Fig. 6: USP32 the function of many malignancies.

The expression of USP32 protein is negatively correlated with MicroRNAlet-7a in breast cancer, which can suppress USP32 expression and impede the growth of breast cancer cells. ETV1 controls the expression of USP32, which in turn stabilizes Rab35 by ubiquitinating Lys48 (K48) on Rab35 and increases exocrine secretion of imatinib-resistant gastrointestinal stromal tumors. USP32 supports the growth of acute myeloid leukemia (AML) through deubiquitinating and stabilizing Rap1b, while hsa_circ_0013880 controls USP32 expression in AML through miR-148a3p/miR-20a-5p.
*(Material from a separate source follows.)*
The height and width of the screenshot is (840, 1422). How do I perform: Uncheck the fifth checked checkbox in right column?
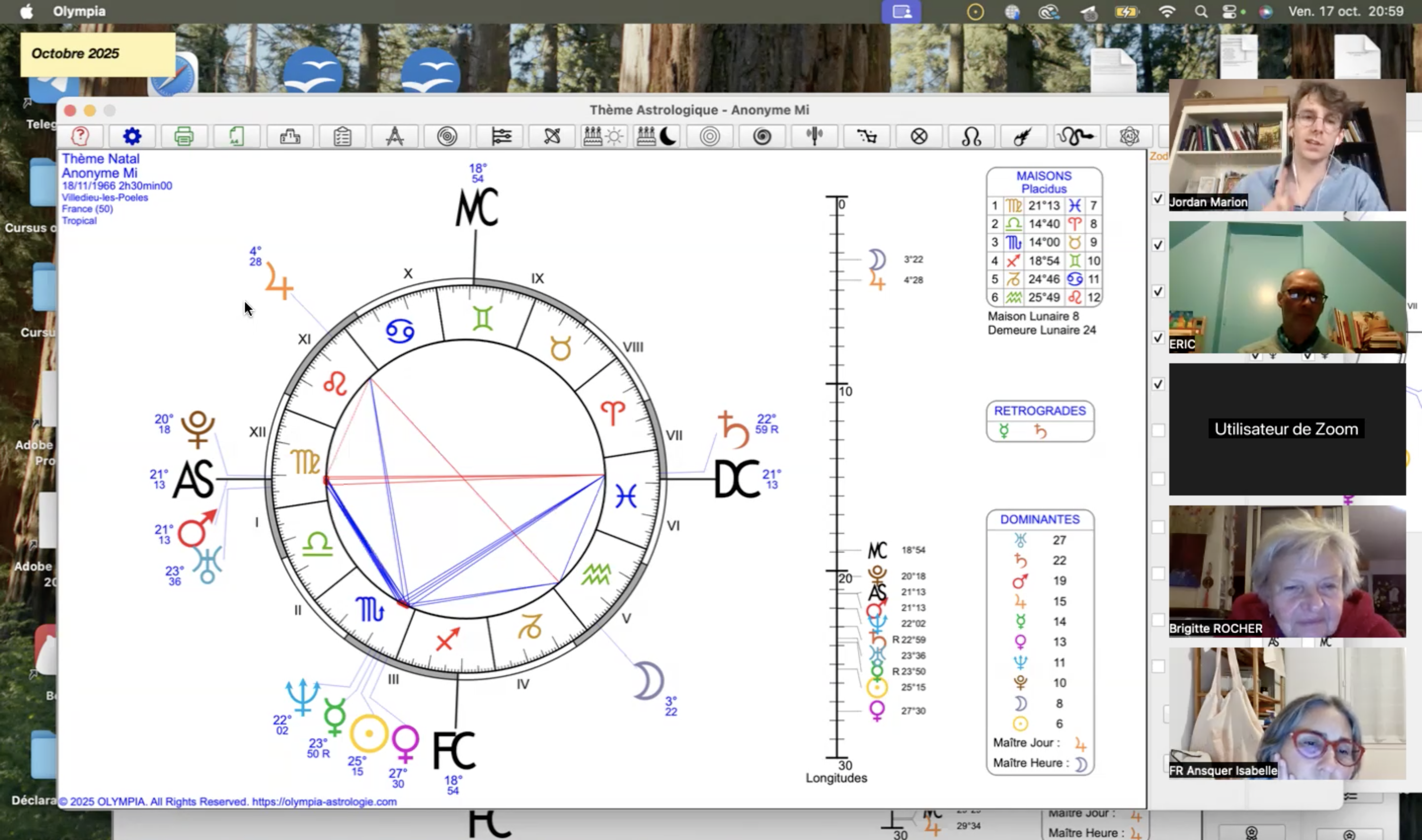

USP32 is extensively expressed in lung cancer tissues, where it dramatically speeds up cell division, encourages cell growth, and prevents cell death. USP32 contributes in the onset and progression of gastric cancer by controlling SHMT2, and USP32 enhances gastric carcinogenesis and cisplatin resistance in gastric cancer by eliminating ubiquitin and stabilizing SMAD2. USP32 increases resistance to YM155 in breast cancer cells through modulation of SLC35F2. By controlling the expression of FDFT1 protein, USP32 contributes to the development and progression of epithelial ovarian cancer. By controlling the cell cycle, DNA replication, basal excision repair, and mismatch repair in glioblastoma, USP32 promotes GBM.